Return an array answer of the same length as queries, where answer[i] is the answer to the i-th query. The solution needs to handle multiple queries efficiently, considering both the trimming process and the selection of the smallest number.
Examples
Example 1
Input: nums = ["102","473","251","814"], queries = [[1,1],[2,3],[4,2],[1,2]]
Output: [2,2,1,0]
- After trimming to the last digit, nums = ["2","3","1","4"]. The smallest number is 1 at index 2.
- Trimmed to the last 3 digits, nums is unchanged. The 2nd smallest number is 251 at index 2.
- Trimmed to the last 2 digits, nums = ["02","73","51","14"]. The 4th smallest number is 73.
- Trimmed to the last 2 digits, the smallest number is 2 at index 0. Note that the trimmed number "02" is evaluated as 2.
Example 2
Input: nums = ["24","37","96","04"], queries = [[2,1],[2,2]]
Output: [3,0]
- Trimmed to the last digit, nums = ["4","7","6","4"]. The 2nd smallest number is 4 at index 3. There are two occurrences of 4, but the one at index 0 is considered smaller than the one at index 3.

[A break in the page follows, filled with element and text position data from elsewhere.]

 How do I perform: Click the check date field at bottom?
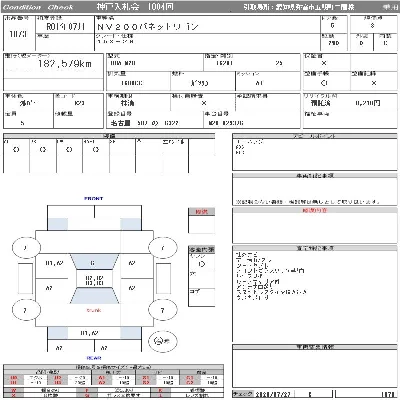point(272,394)
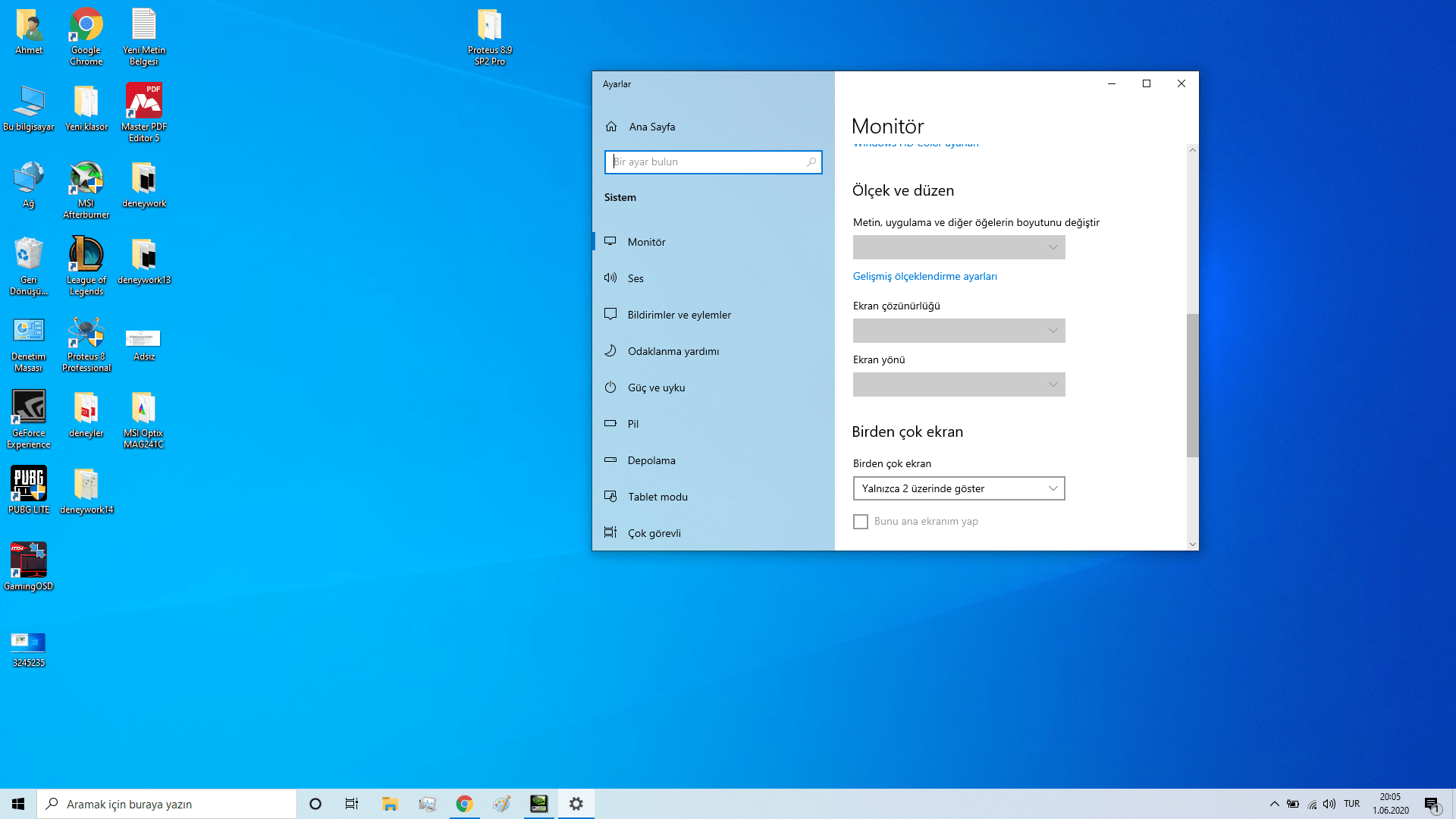Screen dimensions: 1456x819
Task: Click the settings page scrollbar thumb
Action: pyautogui.click(x=1192, y=385)
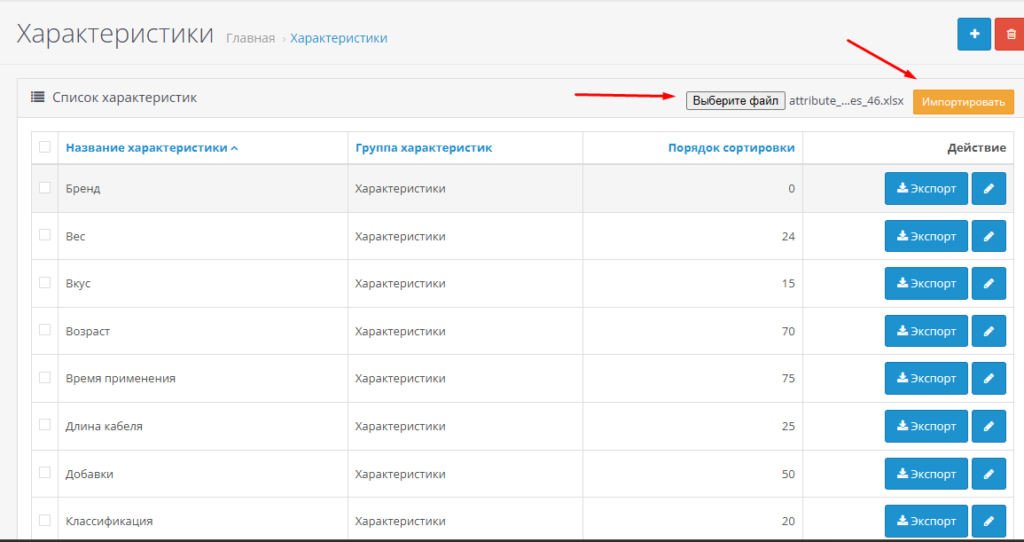This screenshot has width=1024, height=542.
Task: Sort by Группа характеристик column
Action: tap(423, 148)
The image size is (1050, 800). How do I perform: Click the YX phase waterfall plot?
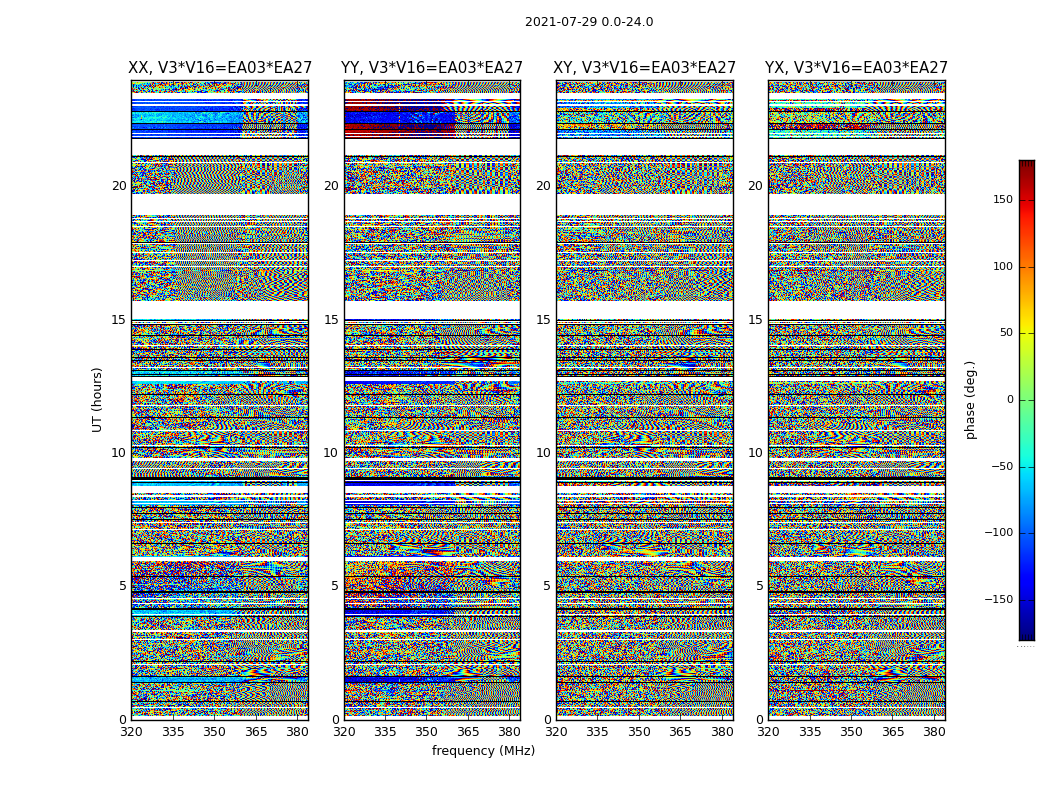pyautogui.click(x=856, y=400)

- Trimmed to the last 2 digits, nums is unchanged. The 2nd smallest number is 24.
Constraints
- 1 <= nums.length <= 100
- 1 <= nums[i].length <= 100
- nums[i] consists of only digits.
- All nums[i].length are equal.
- 1 <= queries.length <= 100
- queries[i].length == 2
- 1 <= ki <= nums.length
- 1 <= trimi <= nums[i].length
Solution Approach
Simulate Each Query
For each query, trim the strings in nums by removing the specified number of digits from the end. After trimming, convert the strings to integers and sort the resulting list to find the ki-th smallest value. This brute-force approach directly simulates the trimming and sorting for each query.
Sorting and Quickselect
Instead of sorting the entire list for each query, you can use the Quickselect algorithm to find the ki-th smallest number efficiently. This reduces unnecessary sorting overhead and speeds up the process for large arrays and multiple queries.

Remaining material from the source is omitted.